Starting Out: Where to Fish

When you’re learning a new skill or taking up a new hobby, the hardest part is sometimes figuring out the basics. In our new series of blog posts, we take a few minutes to discuss a few basic principles of fly fishing to help any beginner get up and running as quickly as possible.

Most people have a fly fishing water source close to home. Knowing where fish rest, hide or feed is the first step in locating the best places to fly fish. Here are four basic steps to finding fish in fly fishing:

– Location: Find the fish and you are halfway to catching them.
– Observation: Know the foods fish eat.
– Imitation: Have your fly look like the foods fish eat.
– Presentation: Get your fly to the fish in a natural and lifelike way.

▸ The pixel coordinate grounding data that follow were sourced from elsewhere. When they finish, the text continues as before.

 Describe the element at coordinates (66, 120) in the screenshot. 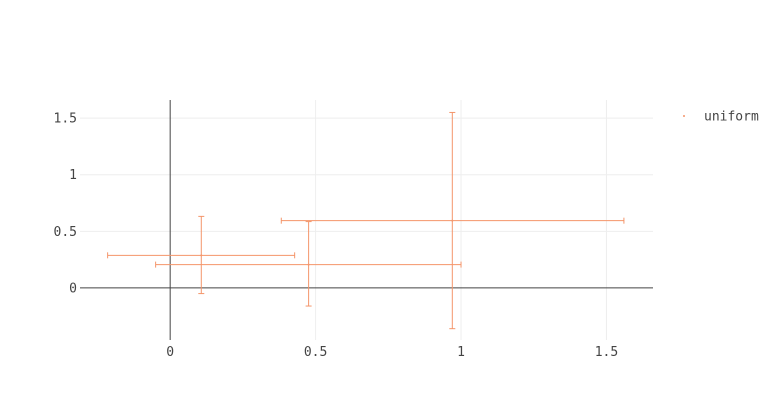

I see `y-tick-label: 1.5` at that location.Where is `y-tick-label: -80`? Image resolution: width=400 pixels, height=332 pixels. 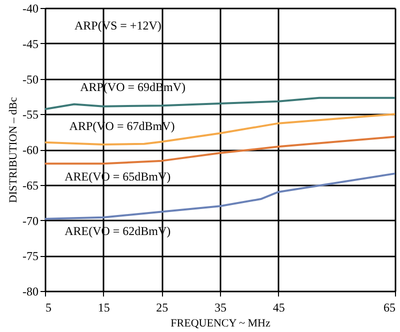 y-tick-label: -80 is located at coordinates (30, 291).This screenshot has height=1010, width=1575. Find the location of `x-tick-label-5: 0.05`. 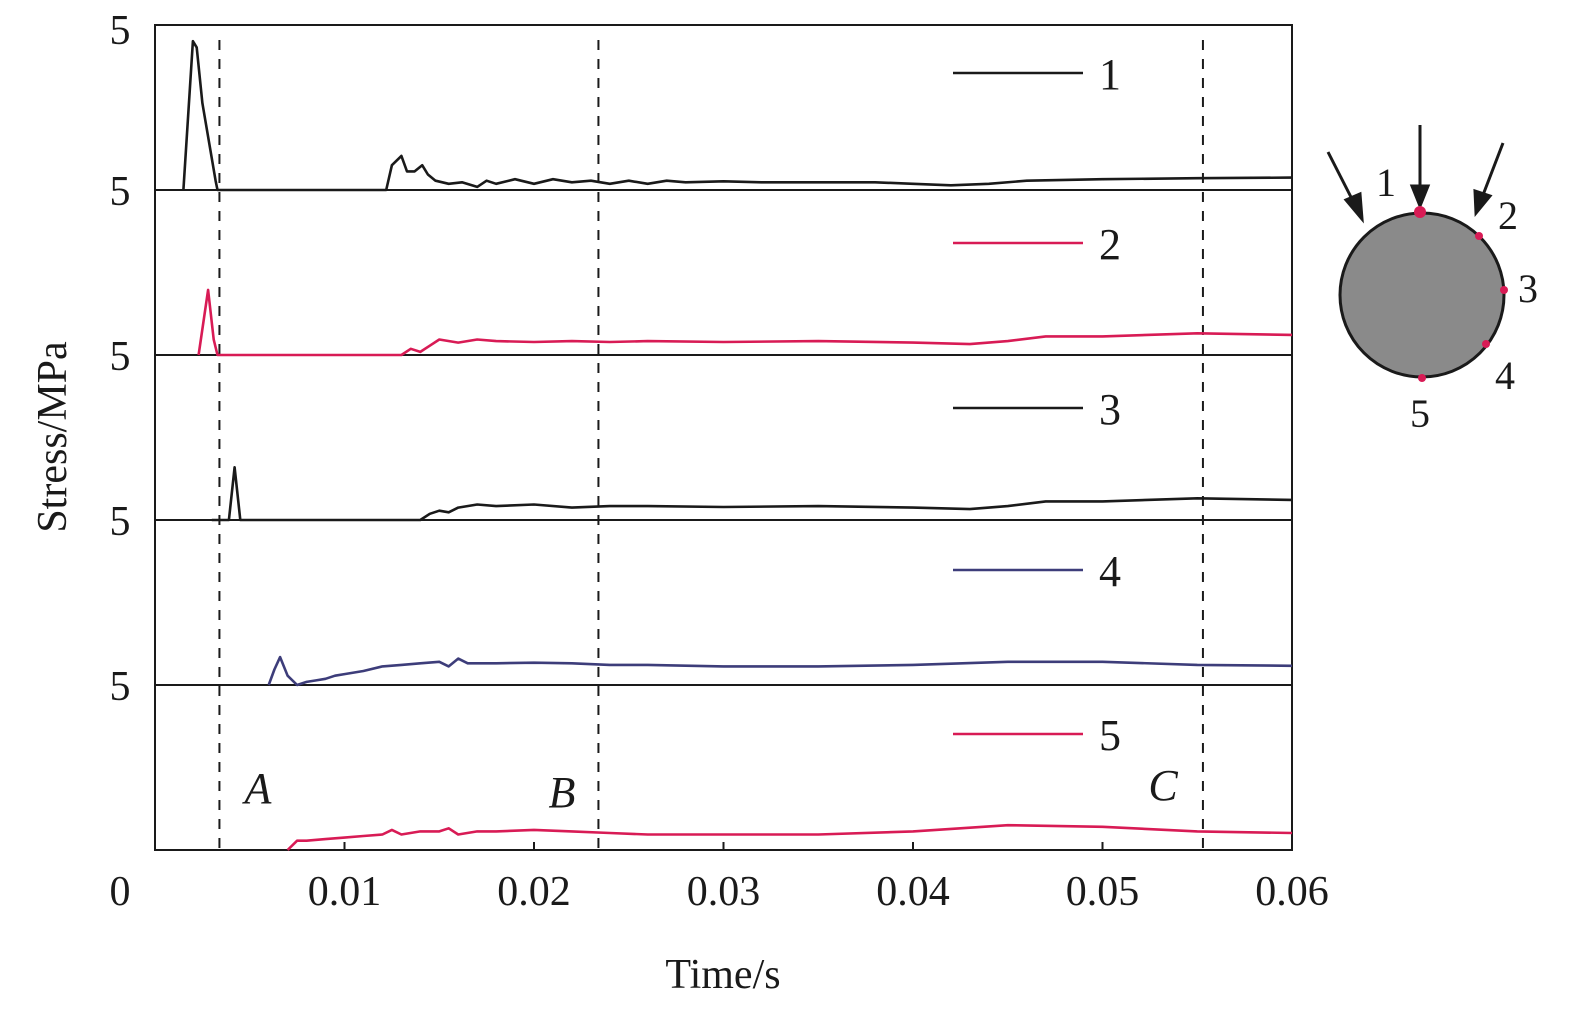

x-tick-label-5: 0.05 is located at coordinates (1103, 892).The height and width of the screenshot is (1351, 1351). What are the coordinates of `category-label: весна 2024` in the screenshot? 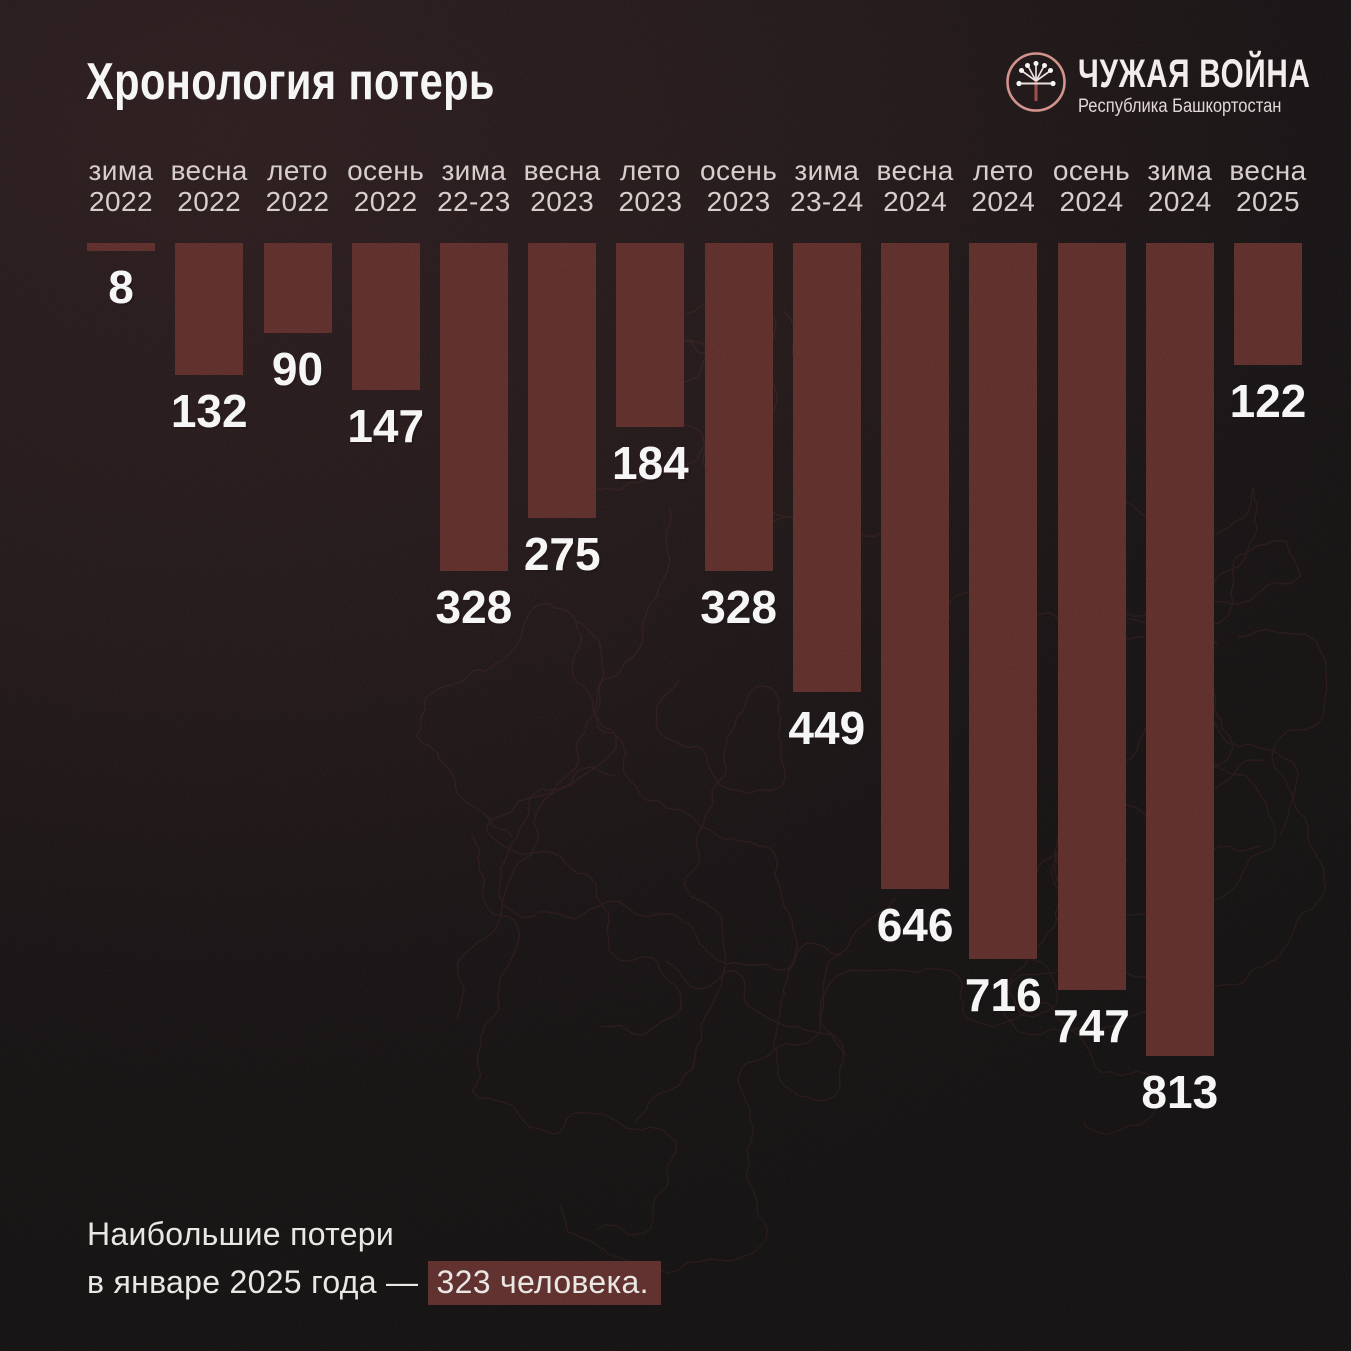 It's located at (916, 186).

Trout are coldwater fish, so you will only find them in rivers, lakes and ponds that have cold water year round. In rivers, trout face upstream bringing the food to them. Like bass and panfish, they spend all their time eating, resting and hiding from predators.
When they are resting, river trout hide under currents; near the bottom of deep pools; under shoreline structures such as logs, brushy banks, undercut banks, and boulders; and in holes and culverts.

When they are feeding, stream trout move to where the food comes to them – eddies (anywhere there is a break in the flow, creating a fast current beside slow-moving water), along weedbeds, behind boulders, at the tailouts (exits) of pools (places in the stream where water moves slowly), and in early morning or late evening in the stream shallows. Discover feeding trout (and bass and panfish) by looking for the riseforms (dimples they make when feeding on the surface). You can locate nymphing trout (fish-eating nymphs beneath the surface) by looking down into the water (using polarized sunglasses) and spotting their sides or open mouths flashing as they feed.

Lake- and pond-dwelling trout behave differently, cruising in search of their food. Look for them along weedbeds, a prime location for insect life. Also look for riseforms on the lake. And, trout often cruise the surface and “gulp” hatching aquatic insects.